WORK TO DO:
Revise the stretch of records from the line containing "Task: Open the CVPR profile avatar" through the end of the records, replacing "Select" with "Choose" and changing nothing else. Return only that stretch, and leave the pictures out.

MATERIAL PROVIDED:
────────────────────────────────────────

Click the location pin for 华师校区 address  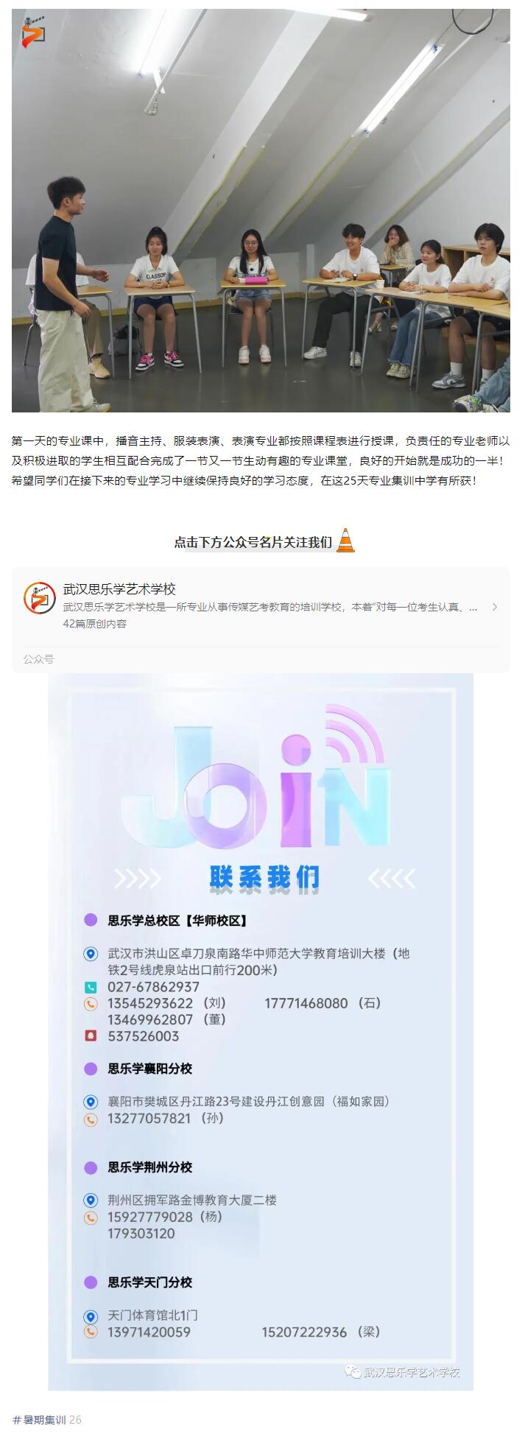click(x=91, y=954)
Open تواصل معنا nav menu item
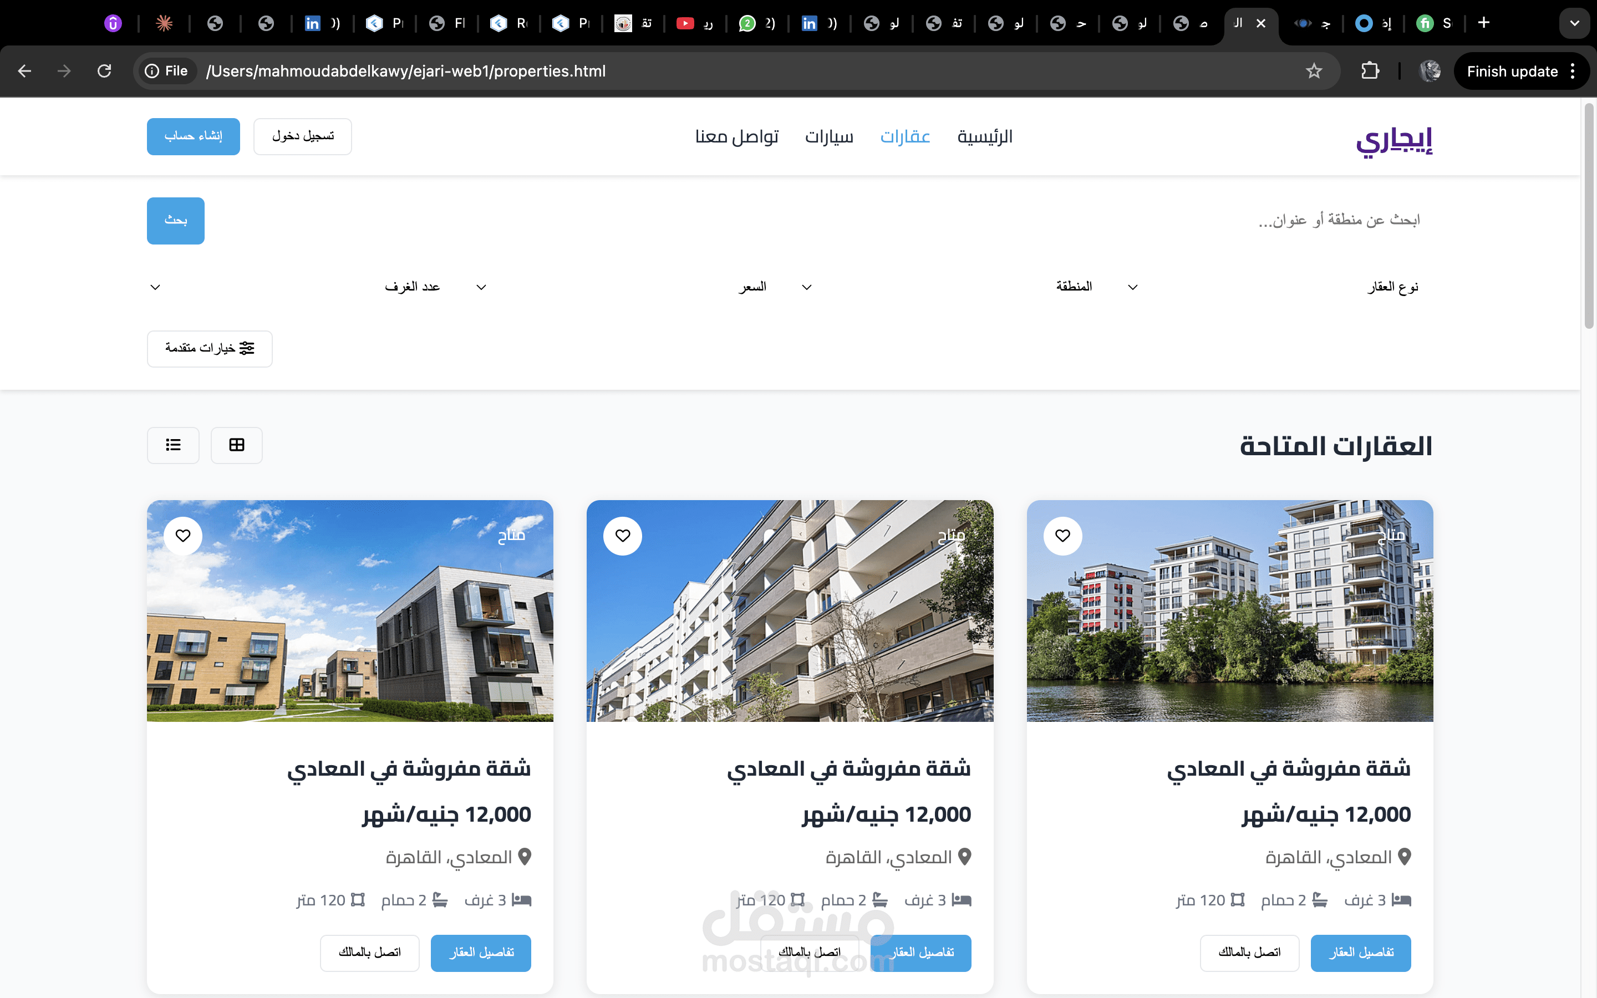This screenshot has height=998, width=1597. (737, 137)
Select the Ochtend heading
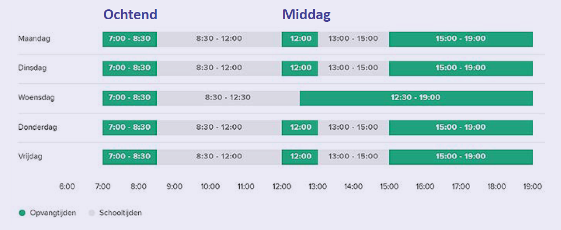The image size is (561, 230). tap(130, 15)
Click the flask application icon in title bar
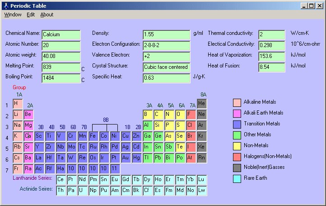 point(6,6)
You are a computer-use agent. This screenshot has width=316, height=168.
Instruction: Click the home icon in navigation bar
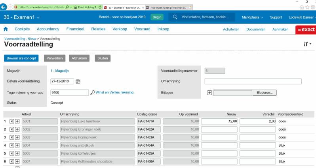(6, 29)
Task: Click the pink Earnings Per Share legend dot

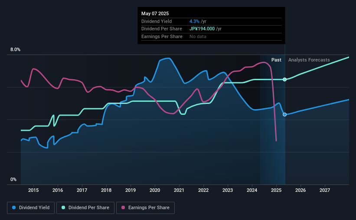Action: pyautogui.click(x=123, y=207)
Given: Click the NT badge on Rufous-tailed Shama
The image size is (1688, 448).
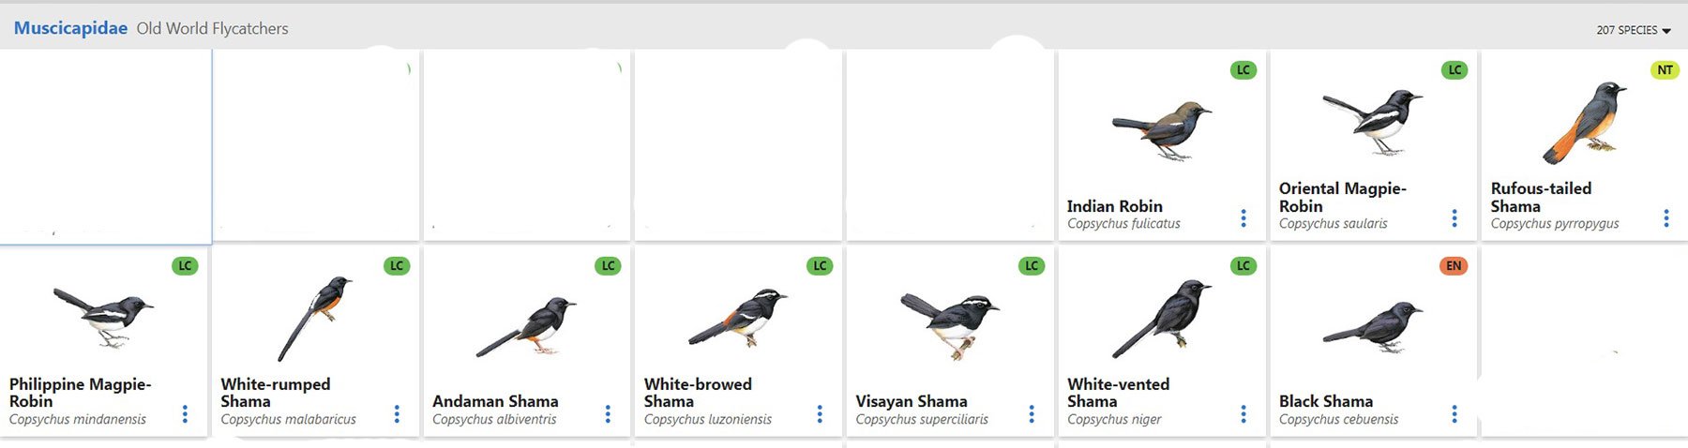Looking at the screenshot, I should coord(1665,70).
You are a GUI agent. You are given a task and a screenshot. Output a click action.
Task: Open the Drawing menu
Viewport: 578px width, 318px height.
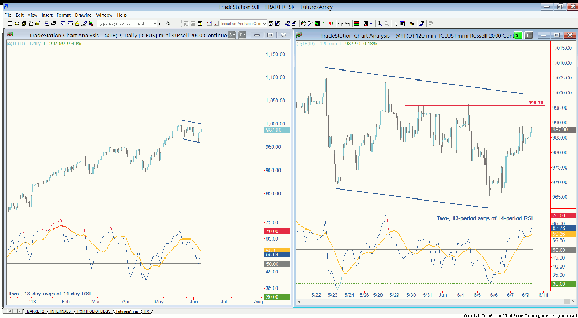pos(83,15)
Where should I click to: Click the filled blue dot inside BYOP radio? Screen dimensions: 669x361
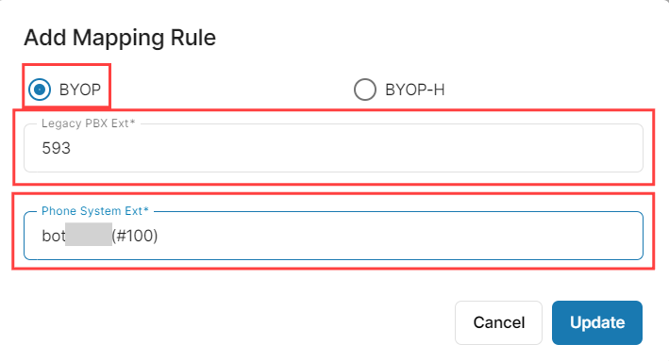point(40,90)
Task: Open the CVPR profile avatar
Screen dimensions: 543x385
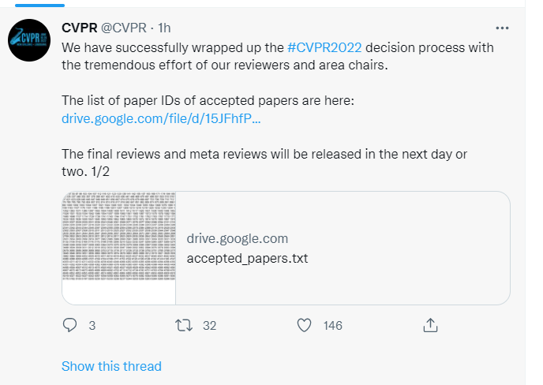Action: 29,40
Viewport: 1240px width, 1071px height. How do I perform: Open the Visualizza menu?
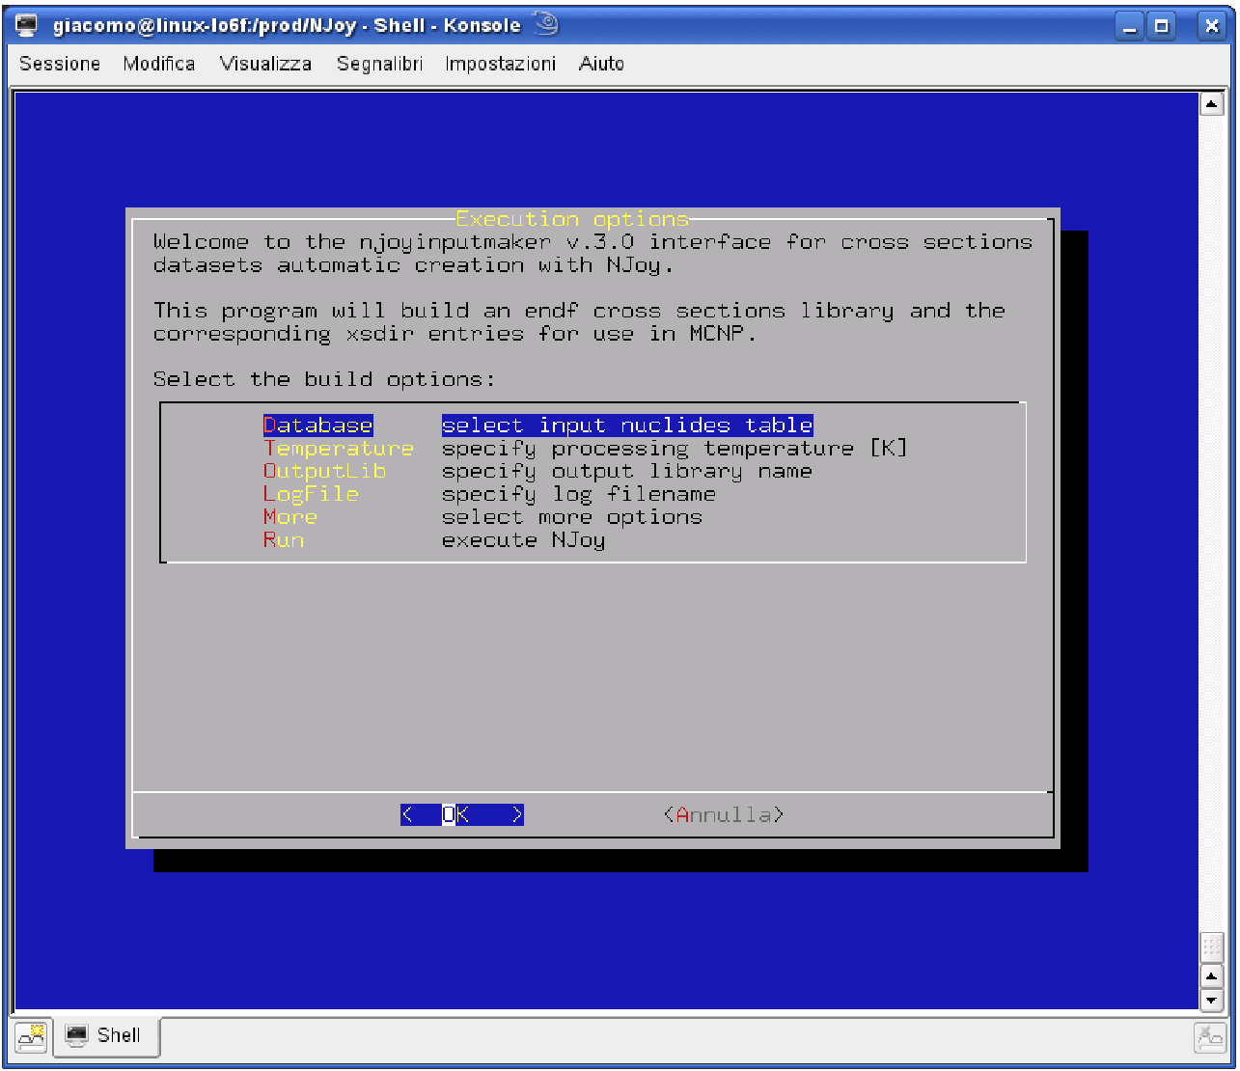(x=265, y=64)
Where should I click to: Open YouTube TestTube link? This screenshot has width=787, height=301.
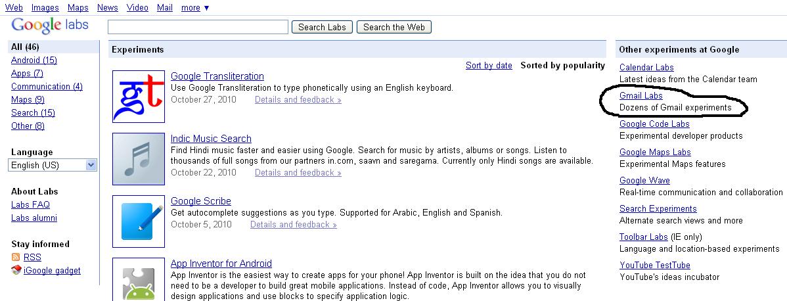pos(655,265)
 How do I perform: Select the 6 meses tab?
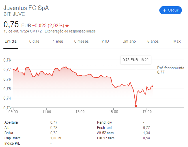81,41
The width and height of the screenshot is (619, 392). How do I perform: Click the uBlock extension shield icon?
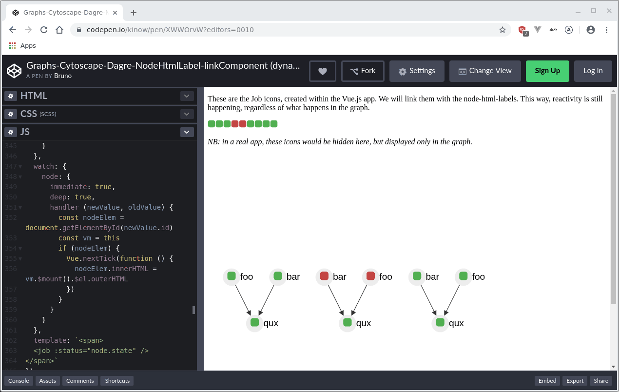[x=522, y=30]
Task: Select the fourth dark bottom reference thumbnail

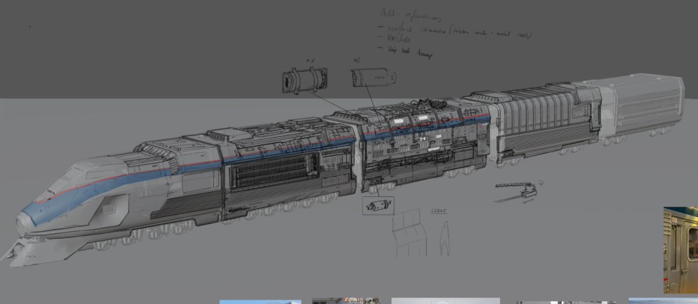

────────────────────────────────────────

EXERCISE SOLUTION:
Task: Open the CVPR profile avatar
Screen dimensions: 543x385
Action: 29,40
Viewport: 1240px width, 1071px height. How do I perform: Open the Visualizza menu?
(x=265, y=64)
Where should I click to: Open YouTube TestTube link? This screenshot has width=787, height=301.
pos(655,265)
 How do I perform: Choose the 6 meses tab?
81,41
The width and height of the screenshot is (619, 392). How do I perform: Click the uBlock extension shield icon?
[x=522, y=30]
Task: Choose the fourth dark bottom reference thumbnail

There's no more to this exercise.